[EXERCISE AIM]: Reproduce the first line of the entries that follow and each later line, word for word, ending with the one containing "Task: Select F5: Optimized Defaults option".

[EXCERPTED DATA]:
───
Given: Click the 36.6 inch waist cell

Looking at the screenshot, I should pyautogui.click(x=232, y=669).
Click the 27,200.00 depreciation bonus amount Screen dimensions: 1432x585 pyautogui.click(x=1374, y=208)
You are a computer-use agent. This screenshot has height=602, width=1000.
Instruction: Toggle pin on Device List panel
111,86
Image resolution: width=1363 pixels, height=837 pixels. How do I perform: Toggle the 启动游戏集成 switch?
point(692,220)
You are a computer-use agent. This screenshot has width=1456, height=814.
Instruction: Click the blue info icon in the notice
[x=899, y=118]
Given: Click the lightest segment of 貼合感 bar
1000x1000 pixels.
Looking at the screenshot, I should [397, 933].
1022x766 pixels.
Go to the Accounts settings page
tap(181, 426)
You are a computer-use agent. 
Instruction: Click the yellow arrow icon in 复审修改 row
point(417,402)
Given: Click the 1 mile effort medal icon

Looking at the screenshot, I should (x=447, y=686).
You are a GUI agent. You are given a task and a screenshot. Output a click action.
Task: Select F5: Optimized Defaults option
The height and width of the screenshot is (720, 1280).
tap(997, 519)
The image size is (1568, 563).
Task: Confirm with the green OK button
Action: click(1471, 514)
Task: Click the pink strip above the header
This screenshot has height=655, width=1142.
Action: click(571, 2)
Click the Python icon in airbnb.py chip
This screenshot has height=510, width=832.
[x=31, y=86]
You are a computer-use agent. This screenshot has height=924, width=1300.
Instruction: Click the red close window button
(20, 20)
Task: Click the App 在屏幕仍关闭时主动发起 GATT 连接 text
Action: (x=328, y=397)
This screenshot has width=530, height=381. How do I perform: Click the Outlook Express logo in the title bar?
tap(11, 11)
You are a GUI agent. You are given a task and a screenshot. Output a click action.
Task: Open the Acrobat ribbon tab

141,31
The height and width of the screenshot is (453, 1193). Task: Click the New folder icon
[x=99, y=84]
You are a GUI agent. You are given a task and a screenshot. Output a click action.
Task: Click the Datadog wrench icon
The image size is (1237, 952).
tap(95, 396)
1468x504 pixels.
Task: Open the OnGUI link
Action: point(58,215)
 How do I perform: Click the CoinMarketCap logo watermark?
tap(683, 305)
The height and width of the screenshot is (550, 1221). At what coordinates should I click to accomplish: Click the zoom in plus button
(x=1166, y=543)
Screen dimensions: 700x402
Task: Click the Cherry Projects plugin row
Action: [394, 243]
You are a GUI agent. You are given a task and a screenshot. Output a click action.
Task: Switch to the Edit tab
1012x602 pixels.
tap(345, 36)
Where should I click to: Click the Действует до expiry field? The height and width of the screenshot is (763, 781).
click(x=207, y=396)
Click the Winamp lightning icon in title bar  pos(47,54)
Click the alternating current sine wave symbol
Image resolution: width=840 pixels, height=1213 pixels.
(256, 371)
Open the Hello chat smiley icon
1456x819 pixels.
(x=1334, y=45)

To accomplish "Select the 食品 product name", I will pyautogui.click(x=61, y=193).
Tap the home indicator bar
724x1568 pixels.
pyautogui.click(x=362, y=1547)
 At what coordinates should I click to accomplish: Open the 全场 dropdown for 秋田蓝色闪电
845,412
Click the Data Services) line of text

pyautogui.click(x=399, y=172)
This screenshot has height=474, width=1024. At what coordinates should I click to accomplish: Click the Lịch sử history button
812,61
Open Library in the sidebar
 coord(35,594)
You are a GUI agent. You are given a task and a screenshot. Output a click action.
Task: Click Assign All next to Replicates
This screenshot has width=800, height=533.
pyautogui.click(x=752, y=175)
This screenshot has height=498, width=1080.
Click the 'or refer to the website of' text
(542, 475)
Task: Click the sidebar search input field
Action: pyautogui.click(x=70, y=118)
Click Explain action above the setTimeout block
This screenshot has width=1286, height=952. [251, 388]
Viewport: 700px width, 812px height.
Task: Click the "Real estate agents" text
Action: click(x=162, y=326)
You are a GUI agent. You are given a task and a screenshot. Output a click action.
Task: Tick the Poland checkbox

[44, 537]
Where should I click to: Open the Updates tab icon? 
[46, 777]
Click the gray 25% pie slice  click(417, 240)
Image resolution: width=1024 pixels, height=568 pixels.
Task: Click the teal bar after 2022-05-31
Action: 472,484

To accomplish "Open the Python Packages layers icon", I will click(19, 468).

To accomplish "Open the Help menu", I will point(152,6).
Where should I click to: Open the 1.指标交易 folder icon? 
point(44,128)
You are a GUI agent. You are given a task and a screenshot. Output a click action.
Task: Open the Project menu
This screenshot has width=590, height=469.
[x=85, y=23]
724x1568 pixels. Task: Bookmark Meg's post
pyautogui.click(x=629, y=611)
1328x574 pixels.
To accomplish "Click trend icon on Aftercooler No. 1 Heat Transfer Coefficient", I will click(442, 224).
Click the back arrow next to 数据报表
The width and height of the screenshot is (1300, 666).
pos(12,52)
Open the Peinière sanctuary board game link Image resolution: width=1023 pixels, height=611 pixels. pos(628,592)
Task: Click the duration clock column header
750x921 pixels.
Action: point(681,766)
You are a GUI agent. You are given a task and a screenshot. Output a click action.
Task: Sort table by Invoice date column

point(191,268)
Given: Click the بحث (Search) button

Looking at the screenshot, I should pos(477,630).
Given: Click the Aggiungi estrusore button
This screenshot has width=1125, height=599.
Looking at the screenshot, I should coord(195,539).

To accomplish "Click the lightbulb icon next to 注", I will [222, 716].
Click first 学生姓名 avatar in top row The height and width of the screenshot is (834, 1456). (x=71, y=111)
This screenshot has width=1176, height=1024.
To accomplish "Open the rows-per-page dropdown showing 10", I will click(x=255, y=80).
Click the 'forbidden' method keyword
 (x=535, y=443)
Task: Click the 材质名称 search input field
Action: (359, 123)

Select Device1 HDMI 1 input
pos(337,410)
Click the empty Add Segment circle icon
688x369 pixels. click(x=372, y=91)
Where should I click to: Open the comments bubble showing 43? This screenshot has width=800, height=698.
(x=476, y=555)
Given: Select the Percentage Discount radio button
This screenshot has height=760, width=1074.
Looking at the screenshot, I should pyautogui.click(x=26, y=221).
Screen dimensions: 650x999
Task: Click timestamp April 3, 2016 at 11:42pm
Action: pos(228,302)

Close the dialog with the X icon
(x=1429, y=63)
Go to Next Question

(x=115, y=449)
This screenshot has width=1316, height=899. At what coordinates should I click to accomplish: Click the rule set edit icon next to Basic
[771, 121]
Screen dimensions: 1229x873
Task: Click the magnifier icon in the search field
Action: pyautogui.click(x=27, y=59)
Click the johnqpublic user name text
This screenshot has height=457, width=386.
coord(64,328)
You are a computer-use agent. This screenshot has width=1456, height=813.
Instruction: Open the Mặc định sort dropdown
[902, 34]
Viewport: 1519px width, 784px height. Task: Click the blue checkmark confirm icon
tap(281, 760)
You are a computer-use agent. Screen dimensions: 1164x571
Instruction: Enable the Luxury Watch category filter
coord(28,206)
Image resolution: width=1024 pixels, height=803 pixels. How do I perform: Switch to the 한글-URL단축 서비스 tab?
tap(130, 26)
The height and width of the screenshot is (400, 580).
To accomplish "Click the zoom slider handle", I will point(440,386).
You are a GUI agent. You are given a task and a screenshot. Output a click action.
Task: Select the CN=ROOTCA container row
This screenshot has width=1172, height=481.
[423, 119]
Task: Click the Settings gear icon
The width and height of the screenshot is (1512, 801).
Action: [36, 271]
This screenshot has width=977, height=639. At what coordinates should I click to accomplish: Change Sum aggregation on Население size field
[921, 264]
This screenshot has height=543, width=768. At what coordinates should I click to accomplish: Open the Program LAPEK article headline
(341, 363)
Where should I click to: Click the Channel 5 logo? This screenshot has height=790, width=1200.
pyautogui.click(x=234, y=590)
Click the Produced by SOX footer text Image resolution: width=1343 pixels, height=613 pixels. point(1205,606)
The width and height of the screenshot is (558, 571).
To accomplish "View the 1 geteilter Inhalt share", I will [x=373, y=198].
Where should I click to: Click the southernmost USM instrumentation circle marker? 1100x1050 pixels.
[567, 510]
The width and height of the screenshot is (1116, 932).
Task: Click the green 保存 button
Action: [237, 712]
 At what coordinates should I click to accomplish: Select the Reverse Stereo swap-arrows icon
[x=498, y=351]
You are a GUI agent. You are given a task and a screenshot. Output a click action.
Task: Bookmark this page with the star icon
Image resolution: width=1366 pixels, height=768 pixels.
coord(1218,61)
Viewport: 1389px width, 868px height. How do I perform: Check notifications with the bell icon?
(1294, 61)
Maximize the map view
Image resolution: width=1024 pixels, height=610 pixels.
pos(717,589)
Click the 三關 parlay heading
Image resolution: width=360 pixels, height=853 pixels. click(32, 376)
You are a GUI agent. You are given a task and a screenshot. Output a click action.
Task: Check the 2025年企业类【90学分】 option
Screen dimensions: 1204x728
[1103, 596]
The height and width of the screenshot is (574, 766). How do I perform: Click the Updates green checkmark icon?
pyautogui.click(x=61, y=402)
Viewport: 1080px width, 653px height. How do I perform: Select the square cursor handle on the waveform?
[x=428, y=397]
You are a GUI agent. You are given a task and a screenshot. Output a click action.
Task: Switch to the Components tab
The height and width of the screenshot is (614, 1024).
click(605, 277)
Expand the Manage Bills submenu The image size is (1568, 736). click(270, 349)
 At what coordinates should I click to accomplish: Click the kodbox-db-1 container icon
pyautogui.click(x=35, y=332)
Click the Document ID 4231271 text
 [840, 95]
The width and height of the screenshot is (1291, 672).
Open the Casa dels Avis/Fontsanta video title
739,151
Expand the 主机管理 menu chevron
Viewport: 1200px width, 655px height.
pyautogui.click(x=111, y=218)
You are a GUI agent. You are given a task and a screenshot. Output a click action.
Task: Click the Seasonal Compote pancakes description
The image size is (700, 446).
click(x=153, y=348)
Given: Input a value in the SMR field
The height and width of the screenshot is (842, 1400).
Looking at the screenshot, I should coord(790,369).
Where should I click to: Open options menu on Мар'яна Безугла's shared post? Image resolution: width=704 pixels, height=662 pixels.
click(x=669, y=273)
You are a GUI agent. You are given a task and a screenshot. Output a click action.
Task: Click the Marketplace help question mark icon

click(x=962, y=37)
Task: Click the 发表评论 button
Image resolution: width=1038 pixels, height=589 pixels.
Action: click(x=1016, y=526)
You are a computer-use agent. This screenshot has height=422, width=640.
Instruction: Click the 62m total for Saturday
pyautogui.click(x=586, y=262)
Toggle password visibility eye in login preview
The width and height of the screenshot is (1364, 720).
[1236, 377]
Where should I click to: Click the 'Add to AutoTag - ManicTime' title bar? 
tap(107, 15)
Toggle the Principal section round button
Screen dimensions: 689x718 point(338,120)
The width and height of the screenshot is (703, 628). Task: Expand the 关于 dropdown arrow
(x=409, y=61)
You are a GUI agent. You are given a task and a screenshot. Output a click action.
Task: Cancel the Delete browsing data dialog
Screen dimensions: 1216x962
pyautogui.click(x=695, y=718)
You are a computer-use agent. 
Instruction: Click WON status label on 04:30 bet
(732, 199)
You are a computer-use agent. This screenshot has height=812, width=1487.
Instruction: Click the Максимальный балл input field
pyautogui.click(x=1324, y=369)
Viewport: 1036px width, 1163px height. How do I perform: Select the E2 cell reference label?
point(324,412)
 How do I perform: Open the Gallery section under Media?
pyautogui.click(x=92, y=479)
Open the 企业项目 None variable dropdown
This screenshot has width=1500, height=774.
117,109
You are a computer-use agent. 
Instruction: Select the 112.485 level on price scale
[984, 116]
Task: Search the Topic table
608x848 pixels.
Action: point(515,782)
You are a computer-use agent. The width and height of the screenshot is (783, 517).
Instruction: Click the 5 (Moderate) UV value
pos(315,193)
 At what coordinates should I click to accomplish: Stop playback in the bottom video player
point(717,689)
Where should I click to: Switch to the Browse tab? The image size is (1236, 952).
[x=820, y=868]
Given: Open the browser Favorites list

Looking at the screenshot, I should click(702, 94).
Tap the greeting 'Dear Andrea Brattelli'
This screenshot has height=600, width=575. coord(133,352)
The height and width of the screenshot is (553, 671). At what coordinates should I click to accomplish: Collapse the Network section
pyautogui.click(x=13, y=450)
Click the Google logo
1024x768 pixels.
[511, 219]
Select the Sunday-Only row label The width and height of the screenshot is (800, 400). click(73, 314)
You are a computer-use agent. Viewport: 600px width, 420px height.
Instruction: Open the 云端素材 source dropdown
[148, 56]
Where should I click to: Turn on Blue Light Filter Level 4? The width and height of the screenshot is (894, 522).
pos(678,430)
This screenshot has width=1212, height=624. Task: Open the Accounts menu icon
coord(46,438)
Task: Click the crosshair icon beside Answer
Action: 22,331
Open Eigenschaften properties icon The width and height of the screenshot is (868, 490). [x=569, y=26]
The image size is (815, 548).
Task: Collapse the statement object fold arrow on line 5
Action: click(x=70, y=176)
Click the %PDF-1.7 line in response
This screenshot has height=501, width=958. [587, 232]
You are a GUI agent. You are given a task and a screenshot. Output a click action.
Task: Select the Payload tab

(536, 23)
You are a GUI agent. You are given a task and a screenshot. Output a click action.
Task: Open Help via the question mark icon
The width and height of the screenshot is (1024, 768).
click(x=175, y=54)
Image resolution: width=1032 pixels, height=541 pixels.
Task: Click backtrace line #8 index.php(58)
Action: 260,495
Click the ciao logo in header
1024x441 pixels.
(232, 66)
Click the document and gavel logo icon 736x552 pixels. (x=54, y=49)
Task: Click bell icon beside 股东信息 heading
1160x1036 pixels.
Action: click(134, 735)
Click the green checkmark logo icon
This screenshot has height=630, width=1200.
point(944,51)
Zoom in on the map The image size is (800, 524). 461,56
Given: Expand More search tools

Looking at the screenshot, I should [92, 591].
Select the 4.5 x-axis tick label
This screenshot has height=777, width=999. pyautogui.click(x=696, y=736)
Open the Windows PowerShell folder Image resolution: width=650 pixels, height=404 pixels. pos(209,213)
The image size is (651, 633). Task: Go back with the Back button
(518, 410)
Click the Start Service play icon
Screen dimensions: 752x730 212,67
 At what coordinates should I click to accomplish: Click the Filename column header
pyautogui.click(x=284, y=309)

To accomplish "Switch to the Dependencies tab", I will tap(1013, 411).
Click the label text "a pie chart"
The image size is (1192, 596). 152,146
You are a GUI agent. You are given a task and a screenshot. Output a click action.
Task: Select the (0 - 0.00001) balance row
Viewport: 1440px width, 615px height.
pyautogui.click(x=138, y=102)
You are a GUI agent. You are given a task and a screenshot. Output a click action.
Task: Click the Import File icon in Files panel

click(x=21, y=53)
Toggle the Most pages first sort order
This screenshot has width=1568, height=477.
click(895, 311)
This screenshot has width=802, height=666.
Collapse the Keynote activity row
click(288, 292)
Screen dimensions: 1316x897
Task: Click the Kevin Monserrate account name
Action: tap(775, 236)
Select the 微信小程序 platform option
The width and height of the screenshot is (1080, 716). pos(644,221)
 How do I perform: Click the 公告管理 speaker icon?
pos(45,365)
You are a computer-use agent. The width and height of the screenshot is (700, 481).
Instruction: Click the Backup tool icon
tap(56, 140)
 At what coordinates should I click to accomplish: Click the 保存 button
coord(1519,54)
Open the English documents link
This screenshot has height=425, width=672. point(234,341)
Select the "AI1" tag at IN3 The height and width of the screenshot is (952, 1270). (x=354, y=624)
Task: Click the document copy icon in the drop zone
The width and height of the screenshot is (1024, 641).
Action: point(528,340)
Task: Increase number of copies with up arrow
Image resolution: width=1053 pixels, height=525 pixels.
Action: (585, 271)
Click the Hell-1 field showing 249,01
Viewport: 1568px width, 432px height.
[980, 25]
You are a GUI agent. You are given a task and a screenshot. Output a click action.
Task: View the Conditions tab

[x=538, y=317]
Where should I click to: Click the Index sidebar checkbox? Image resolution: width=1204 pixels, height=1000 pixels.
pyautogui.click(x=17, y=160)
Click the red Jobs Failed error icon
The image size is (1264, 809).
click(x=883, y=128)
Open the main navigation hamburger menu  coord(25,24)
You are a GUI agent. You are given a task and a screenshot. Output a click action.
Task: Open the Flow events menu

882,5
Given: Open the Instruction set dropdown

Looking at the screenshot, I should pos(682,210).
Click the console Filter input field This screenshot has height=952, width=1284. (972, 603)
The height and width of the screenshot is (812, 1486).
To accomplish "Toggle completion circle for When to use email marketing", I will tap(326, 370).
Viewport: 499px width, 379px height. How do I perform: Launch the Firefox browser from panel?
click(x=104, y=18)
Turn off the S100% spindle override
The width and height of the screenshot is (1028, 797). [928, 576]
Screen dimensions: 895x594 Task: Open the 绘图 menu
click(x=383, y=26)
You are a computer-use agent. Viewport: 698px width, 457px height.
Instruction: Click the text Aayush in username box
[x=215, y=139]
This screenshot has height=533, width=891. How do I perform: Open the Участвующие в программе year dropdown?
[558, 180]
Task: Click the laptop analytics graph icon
───
[ANSWER AREA]:
Given: Click the 36.6 inch waist cell

Looking at the screenshot, I should pyautogui.click(x=232, y=669).
Click the 27,200.00 depreciation bonus amount Screen dimensions: 1432x585 pyautogui.click(x=1374, y=208)
You are a computer-use agent. This screenshot has height=602, width=1000.
Instruction: Toggle pin on Device List panel
111,86
Image resolution: width=1363 pixels, height=837 pixels. How do I perform: Toggle the 启动游戏集成 switch?
point(692,220)
You are a computer-use agent. This screenshot has width=1456, height=814.
Instruction: Click the blue info icon in the notice
[x=899, y=118]
Given: Click the lightest segment of 貼合感 bar
1000x1000 pixels.
Looking at the screenshot, I should [397, 933].
1022x766 pixels.
Go to the Accounts settings page
tap(181, 426)
You are a computer-use agent. 
Instruction: Click the yellow arrow icon in 复审修改 row
point(417,402)
Given: Click the 1 mile effort medal icon

Looking at the screenshot, I should (x=447, y=686).
You are a GUI agent. You are given a task and a screenshot. Output a click action.
Task: Select F5: Optimized Defaults option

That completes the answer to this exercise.